Par les chaudes soirées d’été, il restait souvent assis sur son balcon jusqu’à minuit ; la tête renversée sur sa blanche main aristocratique, il suivait du regard les étoiles radieuses suspendues comme des fruits d’or à la cime des arbres du jardin des Tuileries : les bouffées du vent nocturne soulevaient alors sa soyeuse chevelure d’un blond fin et rare, particulier à quelques hommes du Nord.

Sa beauté avait, dans ces heures de rêverie, quelque chose d’irrésistible.

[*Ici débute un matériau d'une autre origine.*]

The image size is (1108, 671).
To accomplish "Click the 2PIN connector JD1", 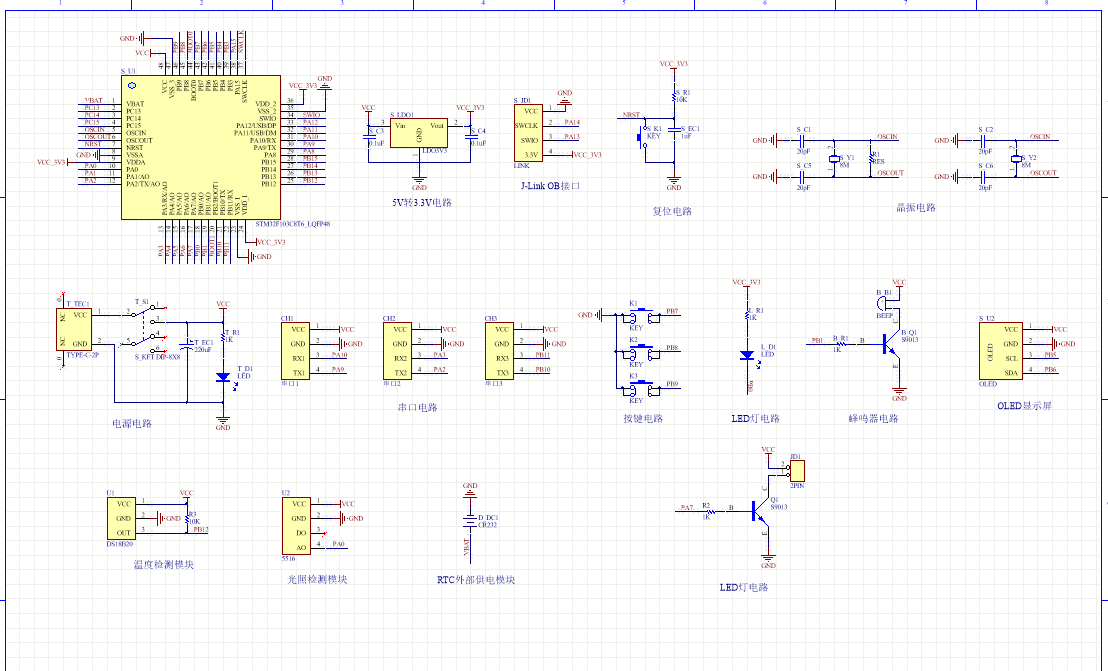I will [x=797, y=470].
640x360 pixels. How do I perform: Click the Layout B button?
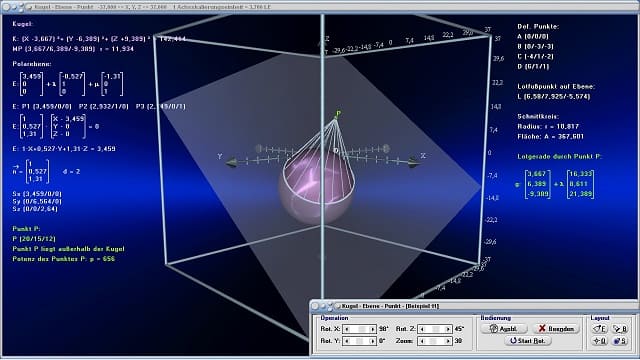(x=620, y=329)
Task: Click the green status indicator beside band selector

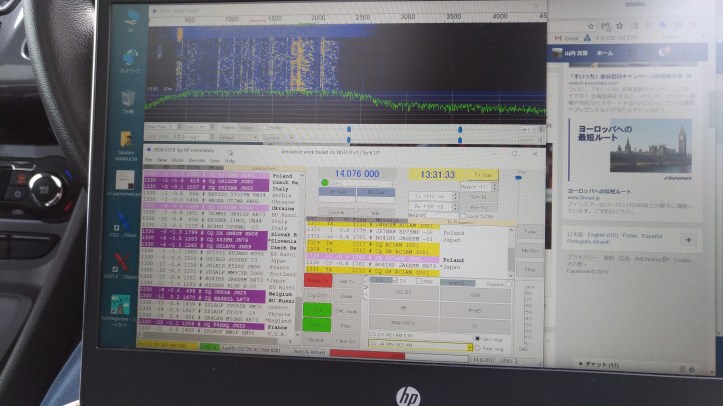Action: (323, 183)
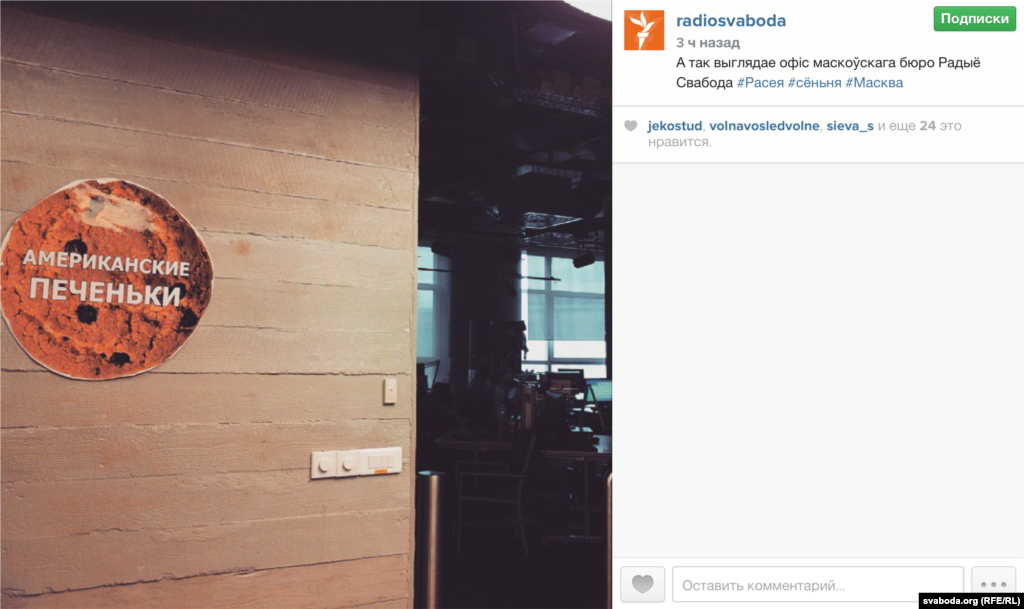Visit the volnavosledvolne user profile

pyautogui.click(x=764, y=126)
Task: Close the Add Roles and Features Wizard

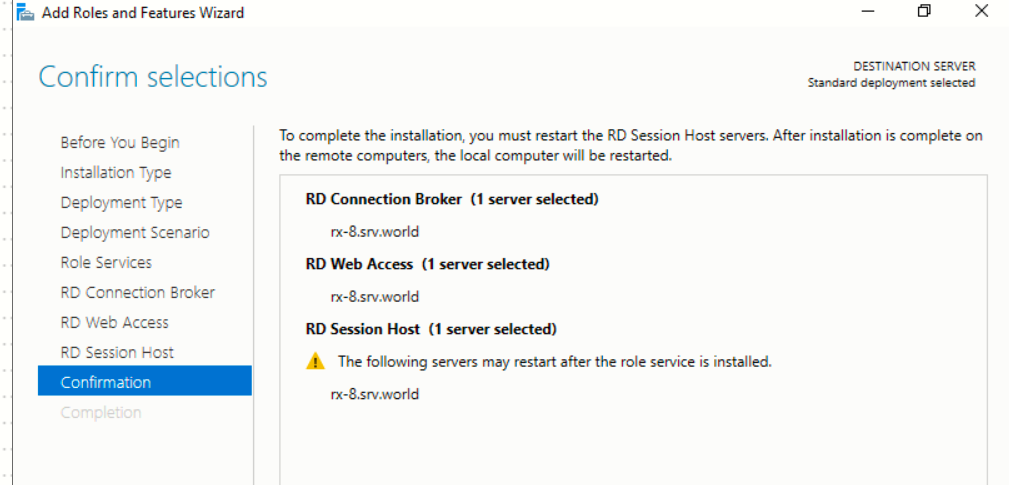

Souvent l’ardente grisette le contemplait ainsi, debout, immobile et muette, l’œil collé contre la grille de fer qui séparait les deux balcons.

Elle comprenait alors instinctivement la supériorité intellectuelle du jeune poëte, et elle était d’autant plus captivée et dominée par lui, qu’elle sentait vaguement qu’elle était dépourvue de tout ce qui composait son charme et sa puissance. C’est ainsi que les peuples primitifs choisissaient pour dieux les hommes d’une intelligence supérieure dont ils ne pouvaient s’expliquer le génie.

Insensiblement, l’amour douloureux qu’elle éprouvait avait fait naître une sorte d’humilité dans le cœur de la superbe fille, mais elle n’était humble que vis-à-vis de Frédérik Halsener ; pour tout le monde elle était restée fière, dédaigneuse, sans bonté et sans douceur. Pour son incorruptible voisin elle se montrait modeste, empressée.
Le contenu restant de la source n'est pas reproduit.